Each record that follows is to be reproduced verbatim.

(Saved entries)
* * * * * * *

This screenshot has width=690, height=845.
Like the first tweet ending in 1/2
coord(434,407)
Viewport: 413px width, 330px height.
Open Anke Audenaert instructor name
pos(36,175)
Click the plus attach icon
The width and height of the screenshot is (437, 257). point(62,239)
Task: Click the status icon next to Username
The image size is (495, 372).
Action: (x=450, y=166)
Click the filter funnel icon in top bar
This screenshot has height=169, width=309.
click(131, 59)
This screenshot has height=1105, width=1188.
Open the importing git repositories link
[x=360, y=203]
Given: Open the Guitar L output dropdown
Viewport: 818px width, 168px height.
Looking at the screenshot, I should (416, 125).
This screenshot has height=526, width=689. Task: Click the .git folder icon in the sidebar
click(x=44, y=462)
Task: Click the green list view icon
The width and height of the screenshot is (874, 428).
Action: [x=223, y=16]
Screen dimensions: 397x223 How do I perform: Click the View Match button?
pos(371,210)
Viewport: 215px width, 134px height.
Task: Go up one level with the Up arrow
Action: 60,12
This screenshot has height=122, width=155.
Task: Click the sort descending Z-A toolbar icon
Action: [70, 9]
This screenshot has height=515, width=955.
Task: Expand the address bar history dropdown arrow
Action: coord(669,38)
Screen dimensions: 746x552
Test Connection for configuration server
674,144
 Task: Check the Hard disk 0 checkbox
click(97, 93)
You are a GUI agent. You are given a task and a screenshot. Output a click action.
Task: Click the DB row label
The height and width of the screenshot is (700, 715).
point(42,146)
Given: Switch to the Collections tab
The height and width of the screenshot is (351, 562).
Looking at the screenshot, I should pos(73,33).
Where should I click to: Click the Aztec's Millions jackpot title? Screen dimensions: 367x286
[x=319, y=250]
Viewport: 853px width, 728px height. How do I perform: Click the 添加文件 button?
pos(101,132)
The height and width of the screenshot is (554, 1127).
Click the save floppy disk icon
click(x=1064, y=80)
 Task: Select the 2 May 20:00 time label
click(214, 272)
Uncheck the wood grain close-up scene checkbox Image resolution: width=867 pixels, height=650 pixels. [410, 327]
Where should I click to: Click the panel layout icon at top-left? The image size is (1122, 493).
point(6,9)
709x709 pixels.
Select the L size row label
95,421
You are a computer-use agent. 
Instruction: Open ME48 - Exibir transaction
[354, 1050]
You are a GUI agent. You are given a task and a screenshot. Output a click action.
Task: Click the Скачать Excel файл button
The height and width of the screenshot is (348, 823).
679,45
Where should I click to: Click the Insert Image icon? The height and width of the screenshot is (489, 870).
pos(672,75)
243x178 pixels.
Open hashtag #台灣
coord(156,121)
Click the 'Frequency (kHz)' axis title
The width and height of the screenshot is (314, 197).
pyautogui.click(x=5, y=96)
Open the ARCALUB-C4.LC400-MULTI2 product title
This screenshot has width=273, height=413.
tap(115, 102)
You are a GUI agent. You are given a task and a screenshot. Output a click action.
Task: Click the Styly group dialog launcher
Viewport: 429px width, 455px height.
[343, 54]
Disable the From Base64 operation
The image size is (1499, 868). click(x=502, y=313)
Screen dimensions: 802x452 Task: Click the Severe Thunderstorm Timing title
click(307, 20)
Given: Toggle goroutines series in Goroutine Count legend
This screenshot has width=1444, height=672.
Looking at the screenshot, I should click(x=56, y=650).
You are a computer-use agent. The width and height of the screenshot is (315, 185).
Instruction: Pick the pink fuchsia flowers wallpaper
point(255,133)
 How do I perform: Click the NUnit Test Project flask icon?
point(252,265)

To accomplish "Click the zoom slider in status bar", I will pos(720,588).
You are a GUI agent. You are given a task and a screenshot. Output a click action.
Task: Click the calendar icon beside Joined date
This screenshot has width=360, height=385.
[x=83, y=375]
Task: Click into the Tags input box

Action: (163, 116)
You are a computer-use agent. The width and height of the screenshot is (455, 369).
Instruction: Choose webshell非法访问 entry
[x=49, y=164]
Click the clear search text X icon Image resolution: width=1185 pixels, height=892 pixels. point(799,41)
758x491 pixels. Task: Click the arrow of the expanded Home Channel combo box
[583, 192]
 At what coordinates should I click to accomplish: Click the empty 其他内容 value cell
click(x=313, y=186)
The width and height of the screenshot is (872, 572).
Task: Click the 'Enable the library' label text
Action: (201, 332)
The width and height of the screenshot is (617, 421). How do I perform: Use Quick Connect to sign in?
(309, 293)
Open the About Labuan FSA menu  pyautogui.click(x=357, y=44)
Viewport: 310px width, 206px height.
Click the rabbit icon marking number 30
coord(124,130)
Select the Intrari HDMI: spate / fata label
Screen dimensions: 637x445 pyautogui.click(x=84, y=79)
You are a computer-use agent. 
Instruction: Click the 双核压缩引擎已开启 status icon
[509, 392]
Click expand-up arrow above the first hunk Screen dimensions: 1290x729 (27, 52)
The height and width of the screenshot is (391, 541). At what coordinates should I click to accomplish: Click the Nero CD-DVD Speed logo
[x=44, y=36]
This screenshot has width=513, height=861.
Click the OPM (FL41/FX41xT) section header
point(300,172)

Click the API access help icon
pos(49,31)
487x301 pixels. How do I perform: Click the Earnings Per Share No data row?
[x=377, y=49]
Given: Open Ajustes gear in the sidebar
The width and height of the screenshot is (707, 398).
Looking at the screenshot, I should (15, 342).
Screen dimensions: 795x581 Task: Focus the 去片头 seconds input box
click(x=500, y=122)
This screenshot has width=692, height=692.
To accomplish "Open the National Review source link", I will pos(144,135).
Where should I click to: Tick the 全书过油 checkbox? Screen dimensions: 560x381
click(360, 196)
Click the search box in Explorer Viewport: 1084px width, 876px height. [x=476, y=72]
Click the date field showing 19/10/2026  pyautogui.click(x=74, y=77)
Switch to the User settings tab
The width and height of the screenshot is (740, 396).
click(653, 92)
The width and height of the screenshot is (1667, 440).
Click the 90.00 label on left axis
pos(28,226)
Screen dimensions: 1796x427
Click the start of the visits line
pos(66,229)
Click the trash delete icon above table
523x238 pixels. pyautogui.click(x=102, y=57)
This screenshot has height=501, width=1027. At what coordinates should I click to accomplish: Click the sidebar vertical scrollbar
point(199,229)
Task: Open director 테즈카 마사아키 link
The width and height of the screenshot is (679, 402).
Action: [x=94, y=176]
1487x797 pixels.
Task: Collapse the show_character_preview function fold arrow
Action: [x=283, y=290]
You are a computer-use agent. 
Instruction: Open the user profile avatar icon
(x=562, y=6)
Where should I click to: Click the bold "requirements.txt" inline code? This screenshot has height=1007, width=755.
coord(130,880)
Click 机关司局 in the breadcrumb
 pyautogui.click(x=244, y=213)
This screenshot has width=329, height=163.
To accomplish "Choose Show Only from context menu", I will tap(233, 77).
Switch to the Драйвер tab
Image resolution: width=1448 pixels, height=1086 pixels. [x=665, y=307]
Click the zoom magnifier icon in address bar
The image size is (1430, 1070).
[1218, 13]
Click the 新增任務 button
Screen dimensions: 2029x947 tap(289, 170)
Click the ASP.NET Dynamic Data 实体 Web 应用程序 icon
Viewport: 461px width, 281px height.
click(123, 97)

* * * * * * *

◆ Written reply ◆
This screenshot has width=690, height=845.
Like the first tweet ending in 1/2
coord(434,407)
Viewport: 413px width, 330px height.
Open Anke Audenaert instructor name
pos(36,175)
Click the plus attach icon
The width and height of the screenshot is (437, 257). point(62,239)
Task: Click the status icon next to Username
The image size is (495, 372).
Action: (x=450, y=166)
Click the filter funnel icon in top bar
This screenshot has height=169, width=309.
click(131, 59)
This screenshot has height=1105, width=1188.
Open the importing git repositories link
[x=360, y=203]
Given: Open the Guitar L output dropdown
Viewport: 818px width, 168px height.
Looking at the screenshot, I should (416, 125).
This screenshot has height=526, width=689. Task: Click the .git folder icon in the sidebar
click(x=44, y=462)
Task: Click the green list view icon
The width and height of the screenshot is (874, 428).
Action: [x=223, y=16]
Screen dimensions: 397x223 How do I perform: Click the View Match button?
pos(371,210)
Viewport: 215px width, 134px height.
Task: Go up one level with the Up arrow
Action: 60,12
This screenshot has height=122, width=155.
Task: Click the sort descending Z-A toolbar icon
Action: [70, 9]
This screenshot has height=515, width=955.
Task: Expand the address bar history dropdown arrow
Action: coord(669,38)
Screen dimensions: 746x552
Test Connection for configuration server
674,144
 Task: Check the Hard disk 0 checkbox
click(97, 93)
You are a GUI agent. You are given a task and a screenshot. Output a click action.
Task: Click the DB row label
The height and width of the screenshot is (700, 715).
point(42,146)
Given: Switch to the Collections tab
The height and width of the screenshot is (351, 562).
Looking at the screenshot, I should pos(73,33).
Where should I click to: Click the Aztec's Millions jackpot title? Screen dimensions: 367x286
[x=319, y=250]
Viewport: 853px width, 728px height. How do I perform: Click the 添加文件 button?
pos(101,132)
The height and width of the screenshot is (554, 1127).
Click the save floppy disk icon
click(x=1064, y=80)
 Task: Select the 2 May 20:00 time label
click(214, 272)
Uncheck the wood grain close-up scene checkbox Image resolution: width=867 pixels, height=650 pixels. [410, 327]
Where should I click to: Click the panel layout icon at top-left? The image size is (1122, 493).
point(6,9)
709x709 pixels.
Select the L size row label
95,421
You are a computer-use agent. 
Instruction: Open ME48 - Exibir transaction
[354, 1050]
You are a GUI agent. You are given a task and a screenshot. Output a click action.
Task: Click the Скачать Excel файл button
The height and width of the screenshot is (348, 823).
679,45
Where should I click to: Click the Insert Image icon? The height and width of the screenshot is (489, 870).
pos(672,75)
243x178 pixels.
Open hashtag #台灣
coord(156,121)
Click the 'Frequency (kHz)' axis title
The width and height of the screenshot is (314, 197).
pyautogui.click(x=5, y=96)
Open the ARCALUB-C4.LC400-MULTI2 product title
This screenshot has width=273, height=413.
tap(115, 102)
You are a GUI agent. You are given a task and a screenshot. Output a click action.
Task: Click the Styly group dialog launcher
Viewport: 429px width, 455px height.
[343, 54]
Disable the From Base64 operation
The image size is (1499, 868). click(x=502, y=313)
Screen dimensions: 802x452 Task: Click the Severe Thunderstorm Timing title
click(307, 20)
Given: Toggle goroutines series in Goroutine Count legend
This screenshot has width=1444, height=672.
Looking at the screenshot, I should click(x=56, y=650).
You are a computer-use agent. The width and height of the screenshot is (315, 185).
Instruction: Pick the pink fuchsia flowers wallpaper
point(255,133)
 How do I perform: Click the NUnit Test Project flask icon?
point(252,265)

To accomplish "Click the zoom slider in status bar", I will pos(720,588).
You are a GUI agent. You are given a task and a screenshot. Output a click action.
Task: Click the calendar icon beside Joined date
This screenshot has width=360, height=385.
[x=83, y=375]
Task: Click into the Tags input box

Action: (163, 116)
You are a computer-use agent. The width and height of the screenshot is (455, 369).
Instruction: Choose webshell非法访问 entry
[x=49, y=164]
Click the clear search text X icon Image resolution: width=1185 pixels, height=892 pixels. point(799,41)
758x491 pixels. Task: Click the arrow of the expanded Home Channel combo box
[583, 192]
 At what coordinates should I click to accomplish: Click the empty 其他内容 value cell
click(x=313, y=186)
The width and height of the screenshot is (872, 572).
Task: Click the 'Enable the library' label text
Action: (201, 332)
The width and height of the screenshot is (617, 421). How do I perform: Use Quick Connect to sign in?
(309, 293)
Open the About Labuan FSA menu  pyautogui.click(x=357, y=44)
Viewport: 310px width, 206px height.
Click the rabbit icon marking number 30
coord(124,130)
Select the Intrari HDMI: spate / fata label
Screen dimensions: 637x445 pyautogui.click(x=84, y=79)
You are a computer-use agent. 
Instruction: Click the 双核压缩引擎已开启 status icon
[509, 392]
Click expand-up arrow above the first hunk Screen dimensions: 1290x729 (27, 52)
The height and width of the screenshot is (391, 541). At what coordinates should I click to accomplish: Click the Nero CD-DVD Speed logo
[x=44, y=36]
This screenshot has width=513, height=861.
Click the OPM (FL41/FX41xT) section header
point(300,172)

Click the API access help icon
pos(49,31)
487x301 pixels. How do I perform: Click the Earnings Per Share No data row?
[x=377, y=49]
Given: Open Ajustes gear in the sidebar
The width and height of the screenshot is (707, 398).
Looking at the screenshot, I should (15, 342).
Screen dimensions: 795x581 Task: Focus the 去片头 seconds input box
click(x=500, y=122)
This screenshot has width=692, height=692.
To accomplish "Open the National Review source link", I will pos(144,135).
Where should I click to: Tick the 全书过油 checkbox? Screen dimensions: 560x381
click(360, 196)
Click the search box in Explorer Viewport: 1084px width, 876px height. [x=476, y=72]
Click the date field showing 19/10/2026  pyautogui.click(x=74, y=77)
Switch to the User settings tab
The width and height of the screenshot is (740, 396).
click(653, 92)
The width and height of the screenshot is (1667, 440).
Click the 90.00 label on left axis
pos(28,226)
Screen dimensions: 1796x427
Click the start of the visits line
pos(66,229)
Click the trash delete icon above table
523x238 pixels. pyautogui.click(x=102, y=57)
This screenshot has height=501, width=1027. At what coordinates should I click to accomplish: Click the sidebar vertical scrollbar
point(199,229)
Task: Open director 테즈카 마사아키 link
The width and height of the screenshot is (679, 402).
Action: [x=94, y=176]
1487x797 pixels.
Task: Collapse the show_character_preview function fold arrow
Action: [x=283, y=290]
You are a computer-use agent. 
Instruction: Open the user profile avatar icon
(x=562, y=6)
Where should I click to: Click the bold "requirements.txt" inline code? This screenshot has height=1007, width=755.
coord(130,880)
Click 机关司局 in the breadcrumb
 pyautogui.click(x=244, y=213)
This screenshot has width=329, height=163.
To accomplish "Choose Show Only from context menu", I will tap(233, 77).
Switch to the Драйвер tab
Image resolution: width=1448 pixels, height=1086 pixels. [x=665, y=307]
Click the zoom magnifier icon in address bar
The image size is (1430, 1070).
[1218, 13]
Click the 新增任務 button
Screen dimensions: 2029x947 tap(289, 170)
Click the ASP.NET Dynamic Data 实体 Web 应用程序 icon
Viewport: 461px width, 281px height.
click(123, 97)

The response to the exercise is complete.